Kingspan has reported some decent interims this morning considering the current trading situation.
In a release this morning The Group has recorded a solid performance in the first four months of 2013 against a backdrop of tough European construction markets. Group sales of €520m were 10% ahead of prior year, or 11% ahead at constant exchange rates. Trading in the period was characterised by a particularly slow start to the year, followed by some pick-up in activity levels during March and April.
In the UK, market conditions have been relatively weak, particularly in non-office commercial construction with some improvement in residential and office activity. Mainland Europe was quite mixed as was the case for much of last year. The Benelux market continues to be persistently weak, particularly residential build in the Netherlands, and Germany started sluggishly, but continues to progress as a market for Kingspan with the increased exposure following the Group’s acquisition of ThyssenKrupp Construction last year.

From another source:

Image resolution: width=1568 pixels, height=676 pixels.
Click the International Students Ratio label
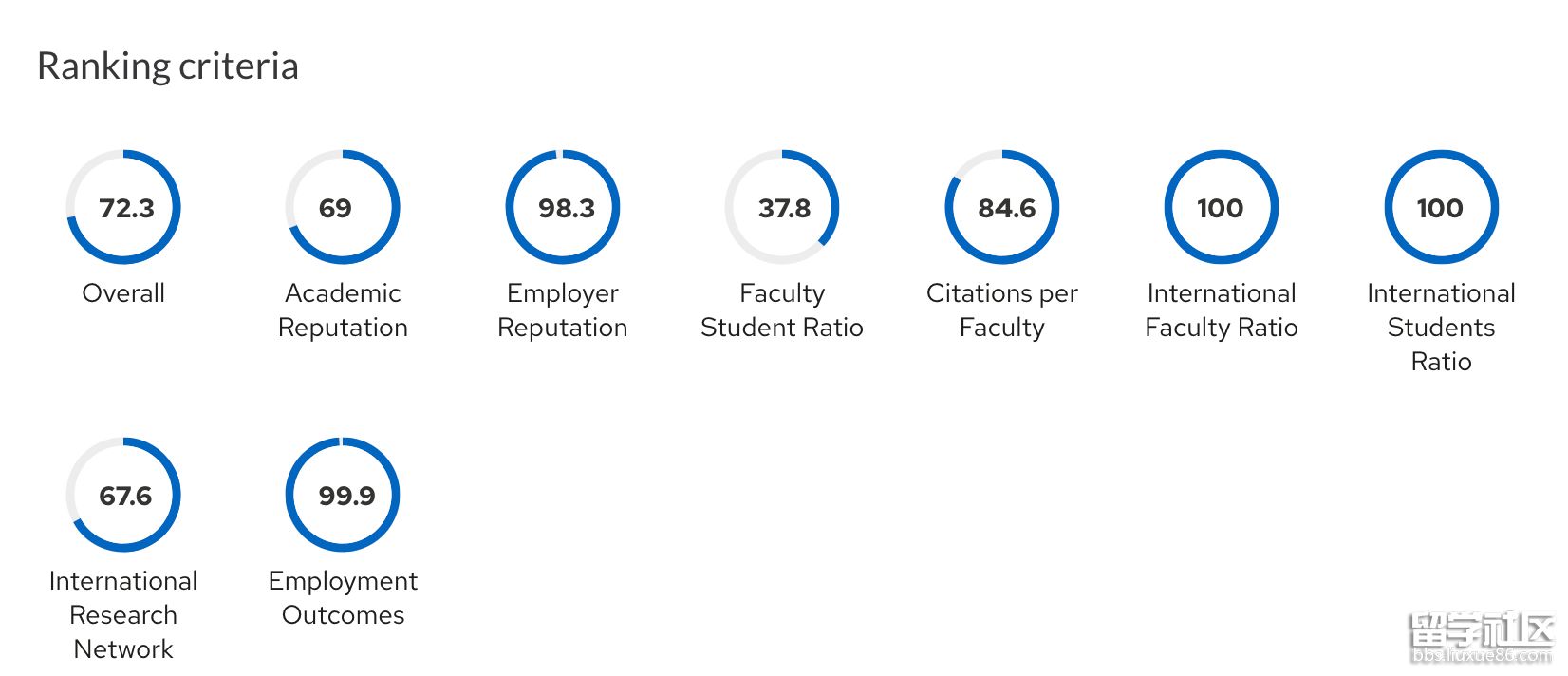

Ireland is showing some signs of improvement in commercial construction, albeit from a negligible base. The US has had a good start to the year on the back of a strong order book and this is expected to continue for the foreseeable future. Australasia has slowed from levels seen last year, particularly in commercial construction, while the Middle East and GCC regions are relatively buoyant.
Insulated Panel sales revenues were up 31% (down 5% pre-acquisitions) in the first four months, boosted significantly by the ThyssenKrupp and Rigidal acquisitions made in the second half of last year. The divisional trading margin is lower year on year due to the dilutive impact of the ThyssenKrupp acquisition and its more pronounced seasonality. In overall terms, the order book at the end of April was 37% higher (up 1% pre-acquisition) than the same period last year. The acquired businesses are integrating well and on track with plan.
Insulation Board sales revenues were 5% lower in the first four months compared to the same period last year reflecting, in particular, general economic weakness in the Netherlands and unhelpful weather conditions across Mainland Europe and the UK.
Access Floor sales revenues were 9% ahead during the first four months reflecting some improvement in the US and UK office activity, reasonable data centre build, as well as international contract wins.
Environmental sales revenues were 22% behind for the first four months although sales are expected to stabilise towards mid-year and into the second half.
Net debt at the end of April was €165.2m in line with the position at the end of last year. There were higher levels of working capital than at year end due to seasonal factors.
The Board wishes to thank Tony McArdle who retires today as a Non-Executive Director. We are very grateful to Tony for his advice and contribution to the Board during his time as a Director.
Looking ahead, activity levels have picked up more recently, but the slow start to 2013, together with the more pronounced seasonality in the Insulated Panels business due to the ThyssenKrupp acquisition will lead to an anticipated tough first half comparison. Whilst the current environment leaves it difficult to predict market conditions much beyond mid-year, a combination of growing order intake levels, improving acquisition benefits, and a more diversified geography should position the Group well for the second half.
Kingspan will issue its half-year financial report for the period ended 30 June 2013 on Monday 19 August 2013.